• EXERCISE INPUT
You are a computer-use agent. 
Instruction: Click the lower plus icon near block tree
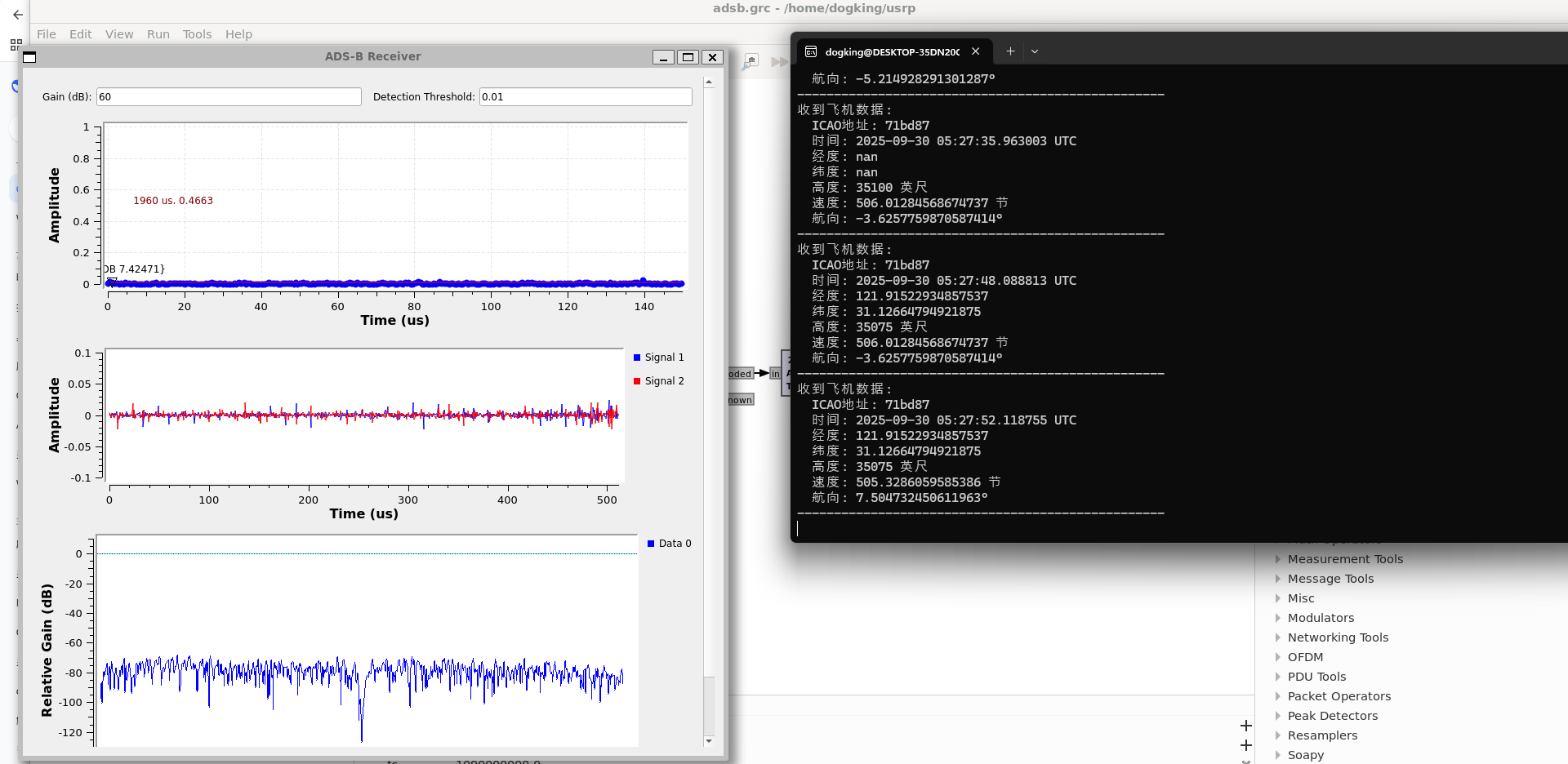coord(1245,745)
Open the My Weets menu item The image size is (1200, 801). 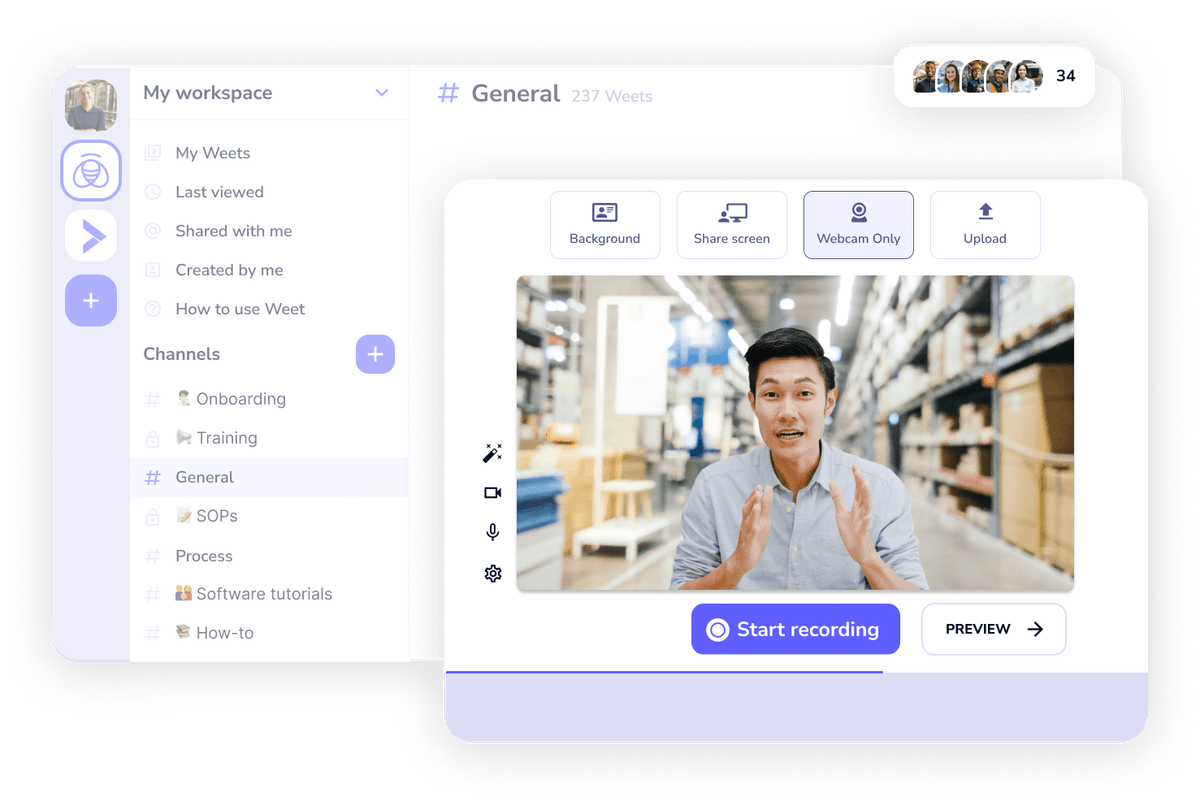coord(212,153)
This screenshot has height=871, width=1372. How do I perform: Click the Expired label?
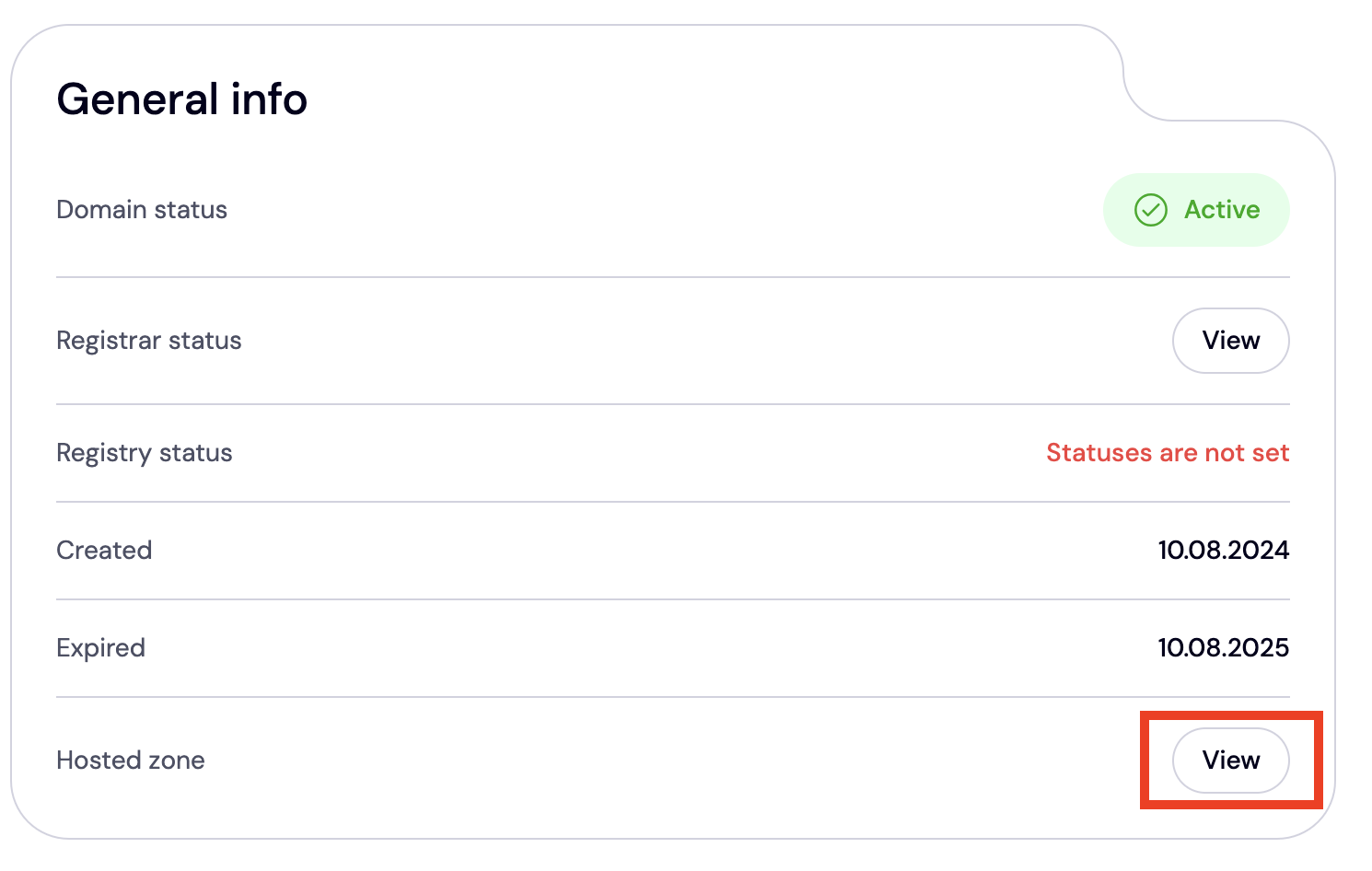coord(101,648)
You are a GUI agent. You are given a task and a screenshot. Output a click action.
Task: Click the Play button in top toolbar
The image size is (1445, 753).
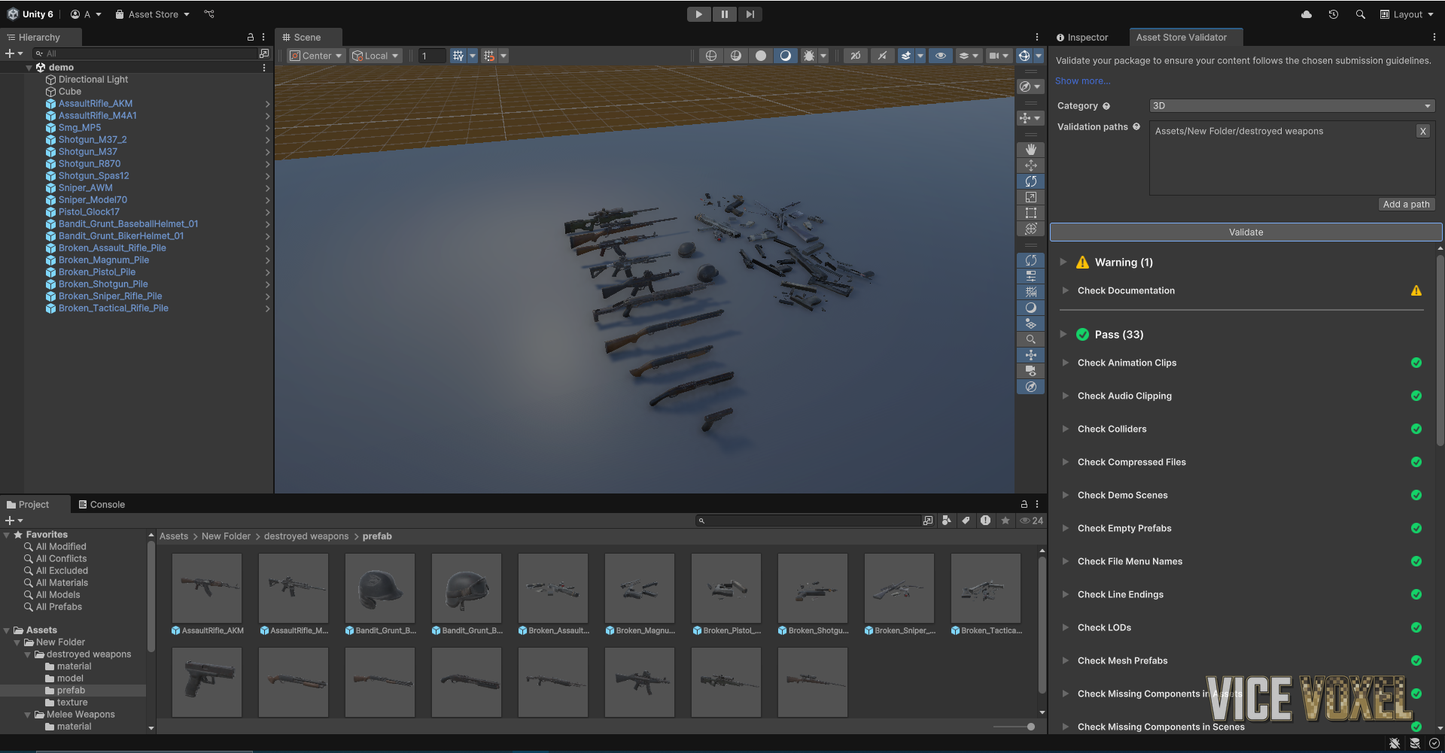[699, 14]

• WHAT YOU WILL DO
Beginning with the line with "Task: Click the Play button in top toolbar", repeat the entries above exactly, up to and including the last line, leaving out pictures.

• SOLUTION FOR THIS EXERCISE
Task: Click the Play button in top toolbar
The image size is (1445, 753).
[699, 14]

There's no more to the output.